Task to complete: From the line containing "This screenshot has width=384, height=398." through the last line of the records below, output every line exactly as it appears, but leave out the pictures.

[Stored data entries]
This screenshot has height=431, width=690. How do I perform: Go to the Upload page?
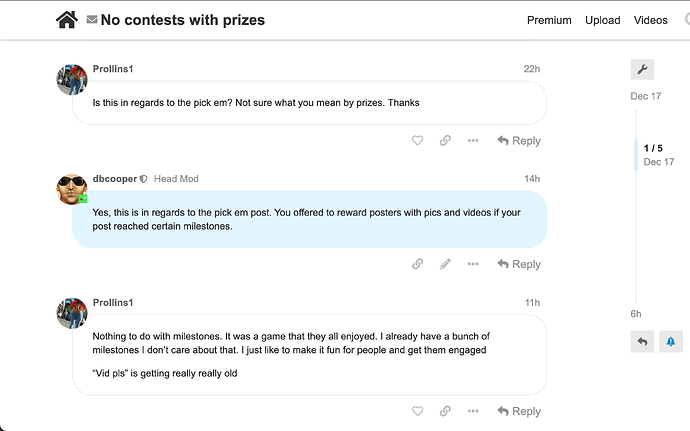point(602,20)
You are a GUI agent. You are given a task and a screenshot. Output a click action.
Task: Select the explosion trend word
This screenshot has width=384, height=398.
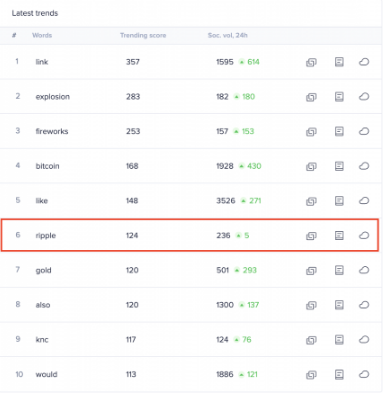(53, 97)
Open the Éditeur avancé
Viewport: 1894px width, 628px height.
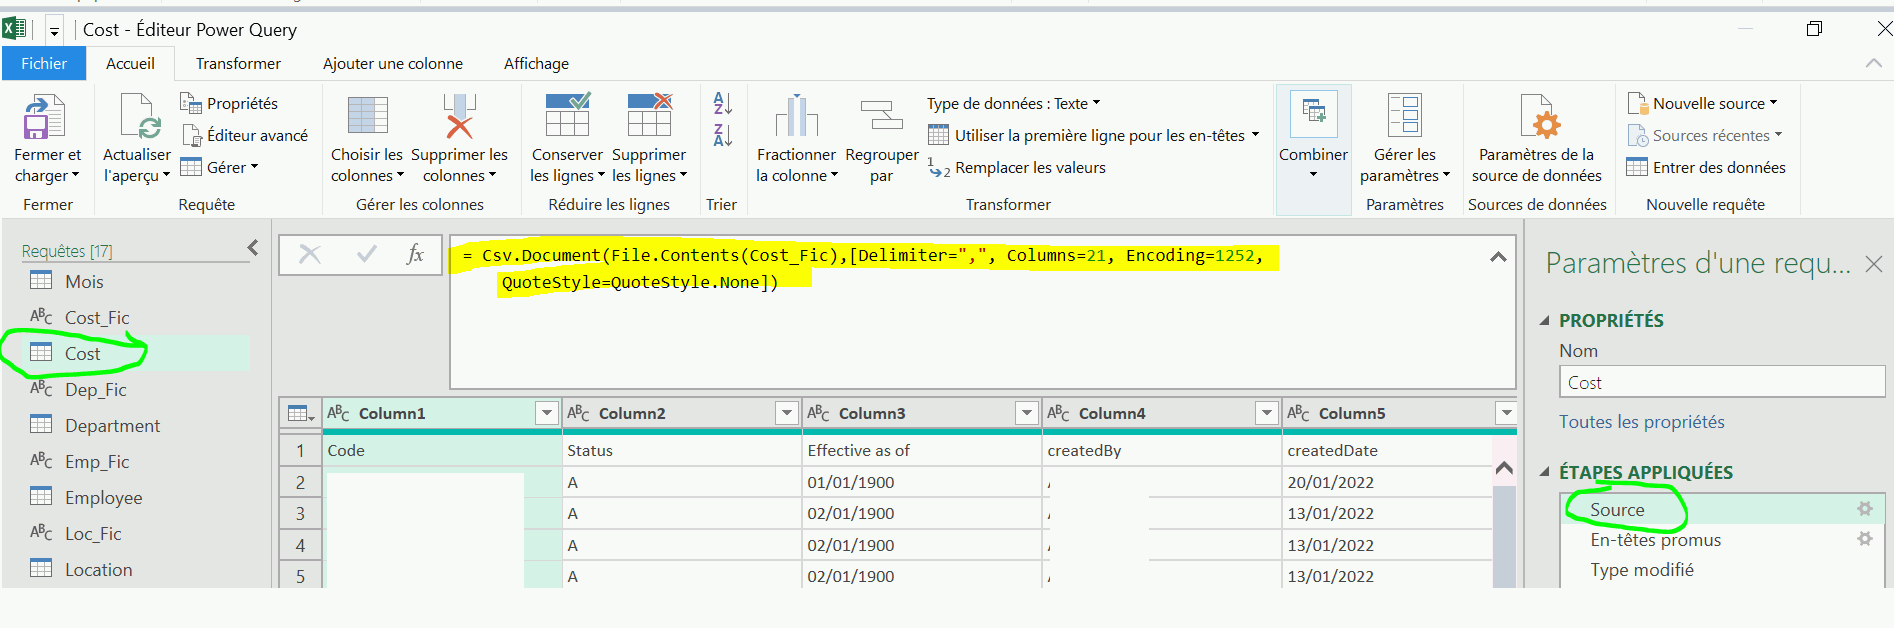245,136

Solution to the exercise:
This screenshot has width=384, height=398.
(53, 97)
Open the Éditeur avancé
Viewport: 1894px width, 628px height.
245,136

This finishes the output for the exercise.